"Press release," Pfc. Naser Jason Abdo said before tossing the piece of paper as he was being led in shackles out of the federal courtroom in Waco. It's unclear what, if anything, was written on the paper, and there is a gag order preventing attorneys from discussing the case publicly.
Earlier, Abdo answered "sure do" when U.S. Magistrate Jeff Manske asked if he understood the charges, and said "sure do have none" when asked if he had questions about the charges. Before the hearing started, Abdo turned around frequently in his seat at the defense table and smiled at the members of the media seated in the courtroom gallery, the Waco Tribune-Herald reported.
He was arrested in July at a Killeen motel a few miles from the Texas Army post. Abdo, who was AWOL from Kentucky's Fort Campbell, planned to detonate two bombs in a restaurant full of Fort Hood soldiers and then shoot anyone who survived, authorities allege.
Abdo was indicted on three federal charges in August and six others last week, including attempting to use a weapon of mass destruction. That charge carries a maximum life sentence.
Prosecutors have said they plan to try Abdo first on the new charges, which carry longer possible prison terms. They include attempted murder of officers or employees of the United States, two counts of possession of a firearm in furtherance of a federal crime of violence, and two counts of possession of a destructive device in furtherance of a federal crime of violence.

**Dataset content**.
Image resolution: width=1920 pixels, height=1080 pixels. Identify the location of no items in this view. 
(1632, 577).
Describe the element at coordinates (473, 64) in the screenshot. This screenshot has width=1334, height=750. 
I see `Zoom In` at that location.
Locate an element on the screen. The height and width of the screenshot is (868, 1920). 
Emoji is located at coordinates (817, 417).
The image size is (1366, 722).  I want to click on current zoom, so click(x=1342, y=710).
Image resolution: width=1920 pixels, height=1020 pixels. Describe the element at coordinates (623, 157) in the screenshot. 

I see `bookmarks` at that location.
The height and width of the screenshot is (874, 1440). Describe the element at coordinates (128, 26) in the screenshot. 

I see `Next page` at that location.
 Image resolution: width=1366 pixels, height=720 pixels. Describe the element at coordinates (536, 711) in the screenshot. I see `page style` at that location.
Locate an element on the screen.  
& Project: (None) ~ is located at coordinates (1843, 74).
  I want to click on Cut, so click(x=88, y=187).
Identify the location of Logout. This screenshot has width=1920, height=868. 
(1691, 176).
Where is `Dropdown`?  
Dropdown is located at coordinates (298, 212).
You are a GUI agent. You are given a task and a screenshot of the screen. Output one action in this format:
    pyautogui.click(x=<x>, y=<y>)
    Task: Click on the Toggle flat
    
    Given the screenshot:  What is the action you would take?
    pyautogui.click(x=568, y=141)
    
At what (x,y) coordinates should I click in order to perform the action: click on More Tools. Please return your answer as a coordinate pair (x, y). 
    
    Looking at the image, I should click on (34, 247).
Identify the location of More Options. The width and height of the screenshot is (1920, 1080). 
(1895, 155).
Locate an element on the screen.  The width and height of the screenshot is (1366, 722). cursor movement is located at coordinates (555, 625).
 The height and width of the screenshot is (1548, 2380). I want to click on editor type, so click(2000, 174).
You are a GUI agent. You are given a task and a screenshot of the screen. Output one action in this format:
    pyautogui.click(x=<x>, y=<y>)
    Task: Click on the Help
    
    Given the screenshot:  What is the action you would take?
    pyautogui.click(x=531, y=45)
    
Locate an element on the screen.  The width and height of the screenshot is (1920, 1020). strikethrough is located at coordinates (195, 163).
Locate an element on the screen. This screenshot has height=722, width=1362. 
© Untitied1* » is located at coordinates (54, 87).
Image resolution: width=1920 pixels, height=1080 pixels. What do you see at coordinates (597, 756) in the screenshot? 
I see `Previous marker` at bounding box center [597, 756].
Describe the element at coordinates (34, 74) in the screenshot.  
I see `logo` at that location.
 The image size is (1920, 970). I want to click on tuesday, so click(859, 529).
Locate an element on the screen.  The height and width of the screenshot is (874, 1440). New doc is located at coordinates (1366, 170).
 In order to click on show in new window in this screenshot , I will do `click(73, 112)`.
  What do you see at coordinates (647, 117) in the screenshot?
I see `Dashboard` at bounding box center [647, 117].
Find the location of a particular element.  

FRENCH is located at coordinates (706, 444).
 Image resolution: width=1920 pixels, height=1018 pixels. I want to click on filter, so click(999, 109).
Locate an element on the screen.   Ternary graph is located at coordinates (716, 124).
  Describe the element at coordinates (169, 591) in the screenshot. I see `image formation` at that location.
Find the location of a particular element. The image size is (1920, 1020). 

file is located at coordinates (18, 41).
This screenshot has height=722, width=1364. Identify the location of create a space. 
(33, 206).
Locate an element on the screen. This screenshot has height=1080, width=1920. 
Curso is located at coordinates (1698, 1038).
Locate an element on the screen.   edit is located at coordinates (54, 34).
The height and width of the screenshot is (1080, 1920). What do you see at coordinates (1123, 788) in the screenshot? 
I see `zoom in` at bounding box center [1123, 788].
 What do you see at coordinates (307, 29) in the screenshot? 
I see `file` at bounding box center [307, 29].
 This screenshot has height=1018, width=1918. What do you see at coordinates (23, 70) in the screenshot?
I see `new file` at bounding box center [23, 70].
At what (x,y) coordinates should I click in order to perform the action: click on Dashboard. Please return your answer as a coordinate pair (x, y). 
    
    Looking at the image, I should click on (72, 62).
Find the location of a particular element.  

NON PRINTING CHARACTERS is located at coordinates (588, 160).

**Tasks to complete**.
• 1. Repeat the part of the article on Naser Jason Abdo's court hearing that begins at the words "Earlier, Abdo answered" and stops after "maximum life sentence.".
• 2. Write the next part of the article on Naser Jason Abdo's court hearing, picking up after its last sentence.
The material has no connection to the article on Naser Jason Abdo's court hearing.

**Responses by task**.
• 1.
Earlier, Abdo answered "sure do" when U.S. Magistrate Jeff Manske asked if he understood the charges, and said "sure do have none" when asked if he had questions about the charges. Before the hearing started, Abdo turned around frequently in his seat at the defense table and smiled at the members of the media seated in the courtroom gallery, the Waco Tribune-Herald reported.
He was arrested in July at a Killeen motel a few miles from the Texas Army post. Abdo, who was AWOL from Kentucky's Fort Campbell, planned to detonate two bombs in a restaurant full of Fort Hood soldiers and then shoot anyone who survived, authorities allege.
Abdo was indicted on three federal charges in August and six others last week, including attempting to use a weapon of mass destruction. That charge carries a maximum life sentence.

• 2.
After Abdo's arrest, investigators said they found a handgun, an article entitled "Make a bomb in the kitchen of your Mom," and the ingredients for an explosive device, including gunpowder, shrapnel and pressure cookers. An article with that title appears in an al-Qaida magazine. He told authorities he planned to make two bombs and detonate them in a restaurant frequented by Fort Hood soldiers, according to documents filed in the case.
At his first court appearance the day after his arrest, a defiant Abdo shouted "Nidal Hasan, Fort Hood 2009!" as he was led out of the Waco courtroom, an apparent homage to the suspect in the worst mass shooting ever on a U.S. military installation.
But Abdo had spoken out against the Fort Hood shooting rampage last year as he made a public plea to be granted conscientious objector status, earlier citing his Muslim beliefs to avoid serving in Iraq or Afghanistan. Abdo, 21, later was approved as a conscientious objector, but that status was put on hold after he was charged with possessing child pornography. He went absent without leave from Fort Campbell in early July.
Hasan, an Army psychiatrist whose trial is set for March at Fort Hood, faces the death penalty or life in prison if convicted of 13 counts of premeditated murder and 32 counts of attempted premeditated murder.